Stichwort Onlinehandel – der wächst seit Jahren ungebrochen, manche stimmen schon den Abgesang auf den stationieren Einzelhandel an.
Jonathan Zuber: Dem widerspreche ich ganz klar. Wir machen 70 Prozent unseres Umsatzes mit dem Store und 30 Prozent online. Ein Geschäft ist wie ein Vertrauenssiegel. Deswegen eröffnen Marken, die es nur online gibt, auch gerne Pop-up-Stores, um nahbarer und im wahrsten Sinne des Wortes fassbar zu sein. Diese Stores sind oft sehr schön und aufwendig gestaltet. Es geht um mehr als nur den Kauf einer Ware. Es geht um Erlebnisse.

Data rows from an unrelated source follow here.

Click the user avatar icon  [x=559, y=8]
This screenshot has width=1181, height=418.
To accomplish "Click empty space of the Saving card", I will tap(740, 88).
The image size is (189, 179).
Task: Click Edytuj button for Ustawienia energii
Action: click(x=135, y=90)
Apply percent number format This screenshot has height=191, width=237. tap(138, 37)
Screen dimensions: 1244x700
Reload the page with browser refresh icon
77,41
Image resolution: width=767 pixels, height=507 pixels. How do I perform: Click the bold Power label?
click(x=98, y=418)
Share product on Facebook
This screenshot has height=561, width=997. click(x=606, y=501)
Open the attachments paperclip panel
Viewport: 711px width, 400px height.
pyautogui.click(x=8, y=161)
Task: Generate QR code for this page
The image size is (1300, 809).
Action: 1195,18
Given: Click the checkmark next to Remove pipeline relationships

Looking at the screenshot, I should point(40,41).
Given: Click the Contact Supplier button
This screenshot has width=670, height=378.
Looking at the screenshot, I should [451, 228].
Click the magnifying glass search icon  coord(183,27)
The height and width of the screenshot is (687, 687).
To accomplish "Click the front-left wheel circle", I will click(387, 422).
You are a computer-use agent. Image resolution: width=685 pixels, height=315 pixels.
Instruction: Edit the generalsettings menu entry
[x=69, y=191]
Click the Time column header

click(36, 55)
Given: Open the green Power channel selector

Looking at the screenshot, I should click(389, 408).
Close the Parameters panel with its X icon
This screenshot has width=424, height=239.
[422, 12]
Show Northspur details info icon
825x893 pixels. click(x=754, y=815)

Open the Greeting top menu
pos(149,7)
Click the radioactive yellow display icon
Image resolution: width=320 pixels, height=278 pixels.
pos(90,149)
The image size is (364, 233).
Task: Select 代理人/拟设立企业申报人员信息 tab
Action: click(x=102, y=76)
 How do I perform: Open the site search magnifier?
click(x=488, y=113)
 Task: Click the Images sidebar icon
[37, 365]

Was müsste der Einzelhandel tun, damit die ganze Konstanzer Innenstadt zu einem Erlebnis wird?
Josia Zuber: Die alten Einzelhandelskonzepte, die auf Masse gesetzt haben, funktionieren nicht mehr. Der Einzelhandel muss sehr viel kreativer werden. Wir brauchen gemeinsame Aktionen und Events. Besucherströme müssen smart gelenkt werden, um leere Straßen und Plätze wiederzubeleben und wir brauchen Lösungen für den kollabierenden Autoverkehr. Ein Parkhaus auf dem Döbele wäre ein Anfang. Wichtig ist, dass alle Akteure einer Innenstadt zusammenarbeiten, Einzelhandel, Gastronomie und Kultur, verbunden mit Nachhaltigkeit, Entspannung und Unterhaltung – so entstehen Erlebnisse!

Das sehe ich genauso. Was bedeutet eigentlich „Elossa“?
Josia Zuber: Das ist finnisch und heißt lebendig. Unser Logo ist puristisch, clean und modern, so wie nachhaltige Mode nun mal ist.